Foreign investors continued to exert pressure, net-selling nearly VND 600 billion on the HoSE. Nonetheless, compared to previous sessions, the net-selling pace showed signs of slowing. The December 12th session also marked the foreign bloc’s sixth consecutive net-selling session, further straining market sentiment.

The session’s unexpected developments quickly became a hot topic on investment forums. Many investors sought reasons for the market’s sharpest decline since mid-October, especially given the absence of sudden negative macroeconomic factors.

Numerous large-cap and real estate stocks plummeted to their floor prices by the close of the December 12th session.

Báo Người Lao Động reporters had a quick exchange with Mr. Trương Hiền Phương, Senior Director of KIS Vietnam Securities Company, regarding today’s unexpected market developments and strategies for investors in upcoming sessions.

Reporter: Many investors are puzzled as there were no particularly significant factors affecting the market, yet the VN-Index still lost over 50 points?

Mr. Trương Hiền Phương: If we consider significant factors, personally, I don’t see any sudden causes for today’s developments. I believe it stems from a few reasons: The market has been moving sideways for about two weeks without strong enough information to drive it, and cautious capital has remained on the sidelines. Smart money has also not returned, insufficient to propel the market higher.

Technically, after a period of sideways movement, the market often experiences a shift—either upward with positive information or downward with weak information. But today’s session saw strong selling pressure at the close, leading to widespread market sell-offs.

A notable factor is that the Vingroup stocks officially “broke their trend.” Over the past two months, while the VN-Index hovered around 1,600 – 1,800 points, support for the index largely came from this group. Excluding Vingroup stocks, the VN-Index was actually around 1,500 points. With a lack of supportive information and prolonged sideways movement, weakened sentiment made investors fear further declines, leading to selling pressure.

Additionally, foreign investors continued to net-sell heavily, focusing on large-cap stocks, making domestic investors—already fragile—even more cautious amid numerous adverse factors.

Furthermore, there were signs of large capital selling. The strong selling concentrated at the close, with large volumes pushing many stocks to their floor prices—this did not come from retail investors but from institutions or large investors.

Given these developments, how do you foresee the market performing in the coming days?

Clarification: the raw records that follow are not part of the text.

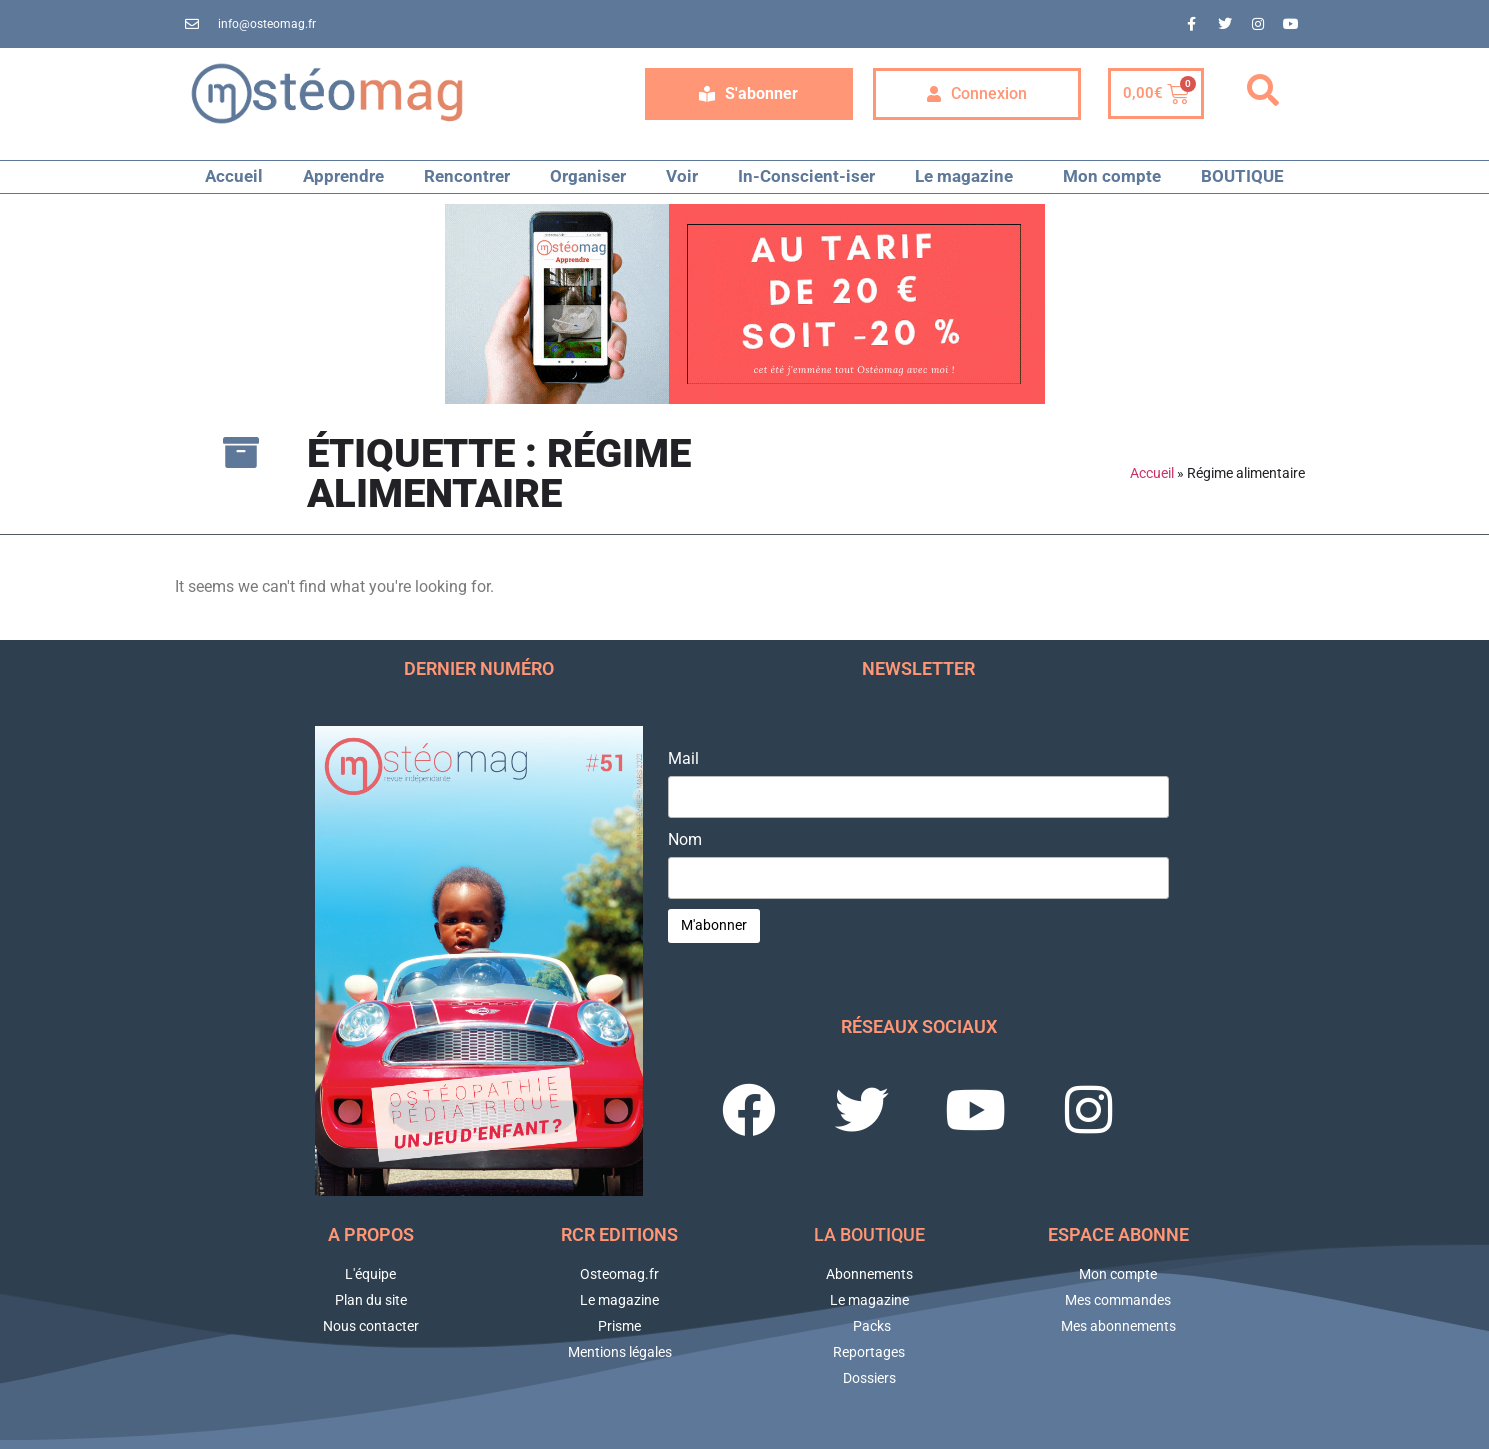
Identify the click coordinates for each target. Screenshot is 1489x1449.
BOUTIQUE (1242, 176)
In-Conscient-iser (806, 176)
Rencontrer (467, 176)
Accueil (234, 176)
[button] (1263, 91)
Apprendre (343, 176)
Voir (682, 176)
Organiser (588, 176)
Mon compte (1112, 176)
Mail (683, 759)
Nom (685, 840)
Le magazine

+ The possibility of the market declining further over the next few sessions exists. When the market closes sharply lower, it often leads to margin calls (requests for additional collateral) in the following 1-2 sessions. Some investors will be forced to sell to cover margins due to insufficient funds, creating additional technical downward pressure. However, this decline does not stem from macroeconomic risks or issues with businesses or the economy but primarily from technical and psychological factors.

Therefore, if the market declines further, the downward momentum will likely weaken as margin-selling pressure subsides. This is likely a short-term adjustment rather than a significant risk.

Many investors are currently in the red as stocks have fallen 10-30% over several weeks. What strategy would be appropriate now?

+ For investors holding quality stocks, I believe there’s no need to sell at any cost at this point. Over the past 2-3 weeks, most stocks have declined 5-30%. Rebounds have only appeared for 1-2 sessions before falling more sharply, so most investors are currently at a loss. However, there’s no reason for panic selling, especially when the adjustment is technically driven.

At this point, investors holding cash can take advantage of opportunities to buy quality stocks at deep discounts—price levels previously unattainable. Investors with underperforming portfolios can also restructure, selling stocks without potential and shifting to those with strong fundamentals, high profit margins, or unique stories.

When the market stabilizes and capital returns, quality stocks will recover faster and stronger than weaker ones.